Aku berkali-kali memperingatkan Tri. “Asa ganting paparutanku!” (Rasanya ususku mau putus)
Namun ia dan Lutfi seperti kerasukan. Kesepakatan untuk jalan dengan santai seolah tak pernah terjadi.
Para Pembalap |
Hanya 90 menit kami telah sampai di Pelaihari! Kami singgah di sana, shalat (aku menjamak shalat), lalu mencari makan. Warung makan yang kami singgahi ternyata merupakan sarang lalat. Namun karena sudah singgah, kami malas mencari warung lain, dan pasrah menjadi sahabat para lalat.
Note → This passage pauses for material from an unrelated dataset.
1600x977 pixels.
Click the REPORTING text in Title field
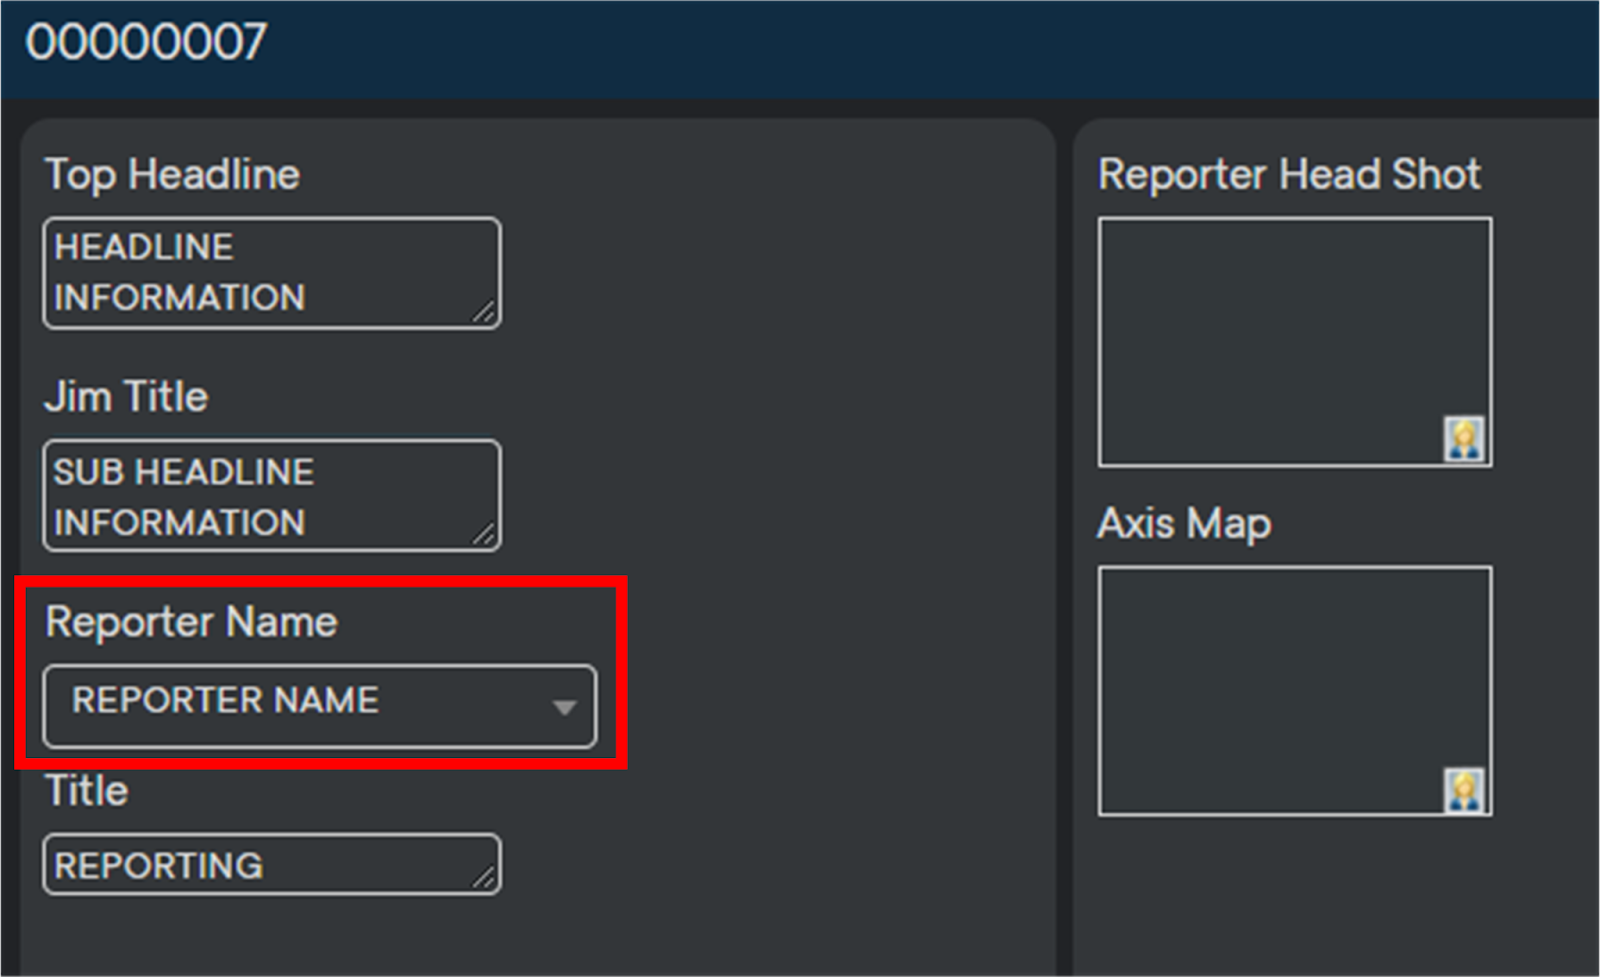pos(159,865)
Pukul 14.15, kami meneruskan perjalanan. Saat itu gerimis mencoba menciutkan nyali kami. Nyali kami tak tergoyahkan, gerimis itu pun menambah amunisi dan perlahan berubah jadi hujan deras. Kali ini nyali kami menciut dan terpaksa berteduh. Karena kami tak ingin membuang waktu, dan keinginan untuk tiba di daerah Kotabaru tak terbendung lagi, kami mengeraskan nyali. Aku dan Lutfi memakai jas hujan (karena hanya kami berdua yang membawanya), Tri mengamankan Canon-nya dalam kantong plastik, dan Rofik terlihat pasrah dengan apapun keputusan kami. Lalu kami kembali meneruskan perjalanan meski hujan deras menyemprot kami dari langit. Kami juga singgah di bengkel untuk memperbaiki rem belakang motor Tri (ini singgah karena masalah motor Tri yang pertama, setelahnya kami akan lebih sering lagi singgah karena sumber masalah yang sama: motor Tri).
Dua Yamaha V-ixion itu masih melesat dengan kecepatan terbaiknya, pukul 16.20 kami memasuki Kabupaten Tanah Bumbu, dan pukul 18.30, kami sampai di Kota Batulicin. Di Mesjid At-Taqwa kami singgah untuk membasuh diri, shalat dan istirahat sejenak.
Pelabuhan Penyeberangan Batulicin tidak jauh dari mesjid tersebut. Pukul 19.30 motor kami bergerak ke sana. Tiket menyeberang untuk satu motor harganya Rp 25.000. Sambil menunggu keberangkatan fery, kami menyantap mie instan di warung dekat pelabuhan tersebut. Kami memilih mie instan karena yakin harganya murah. Tapi keyakinan kadang memang tidak berguna, terlebih saat di pelabuhan.
Tepat setengah sembilan malam, kami telah tiba di seberang, di Pelabuhan Tanjung Serdang, di Pulau Laut, bagian terbesar dari Kabupaten Kotabaru. Ini pertama kalinya untukku (juga Lutfi dan Rofik) menginjakkan kaki di pulau ini, sesuatu yang selalu kuangankan sejak bertahun-tahun silam. Tujuan kami semakin dekat! Namun di sini pun kami juga harus bertahan sejenak, memperbaiki motor Tri yang kembali minta perhatian.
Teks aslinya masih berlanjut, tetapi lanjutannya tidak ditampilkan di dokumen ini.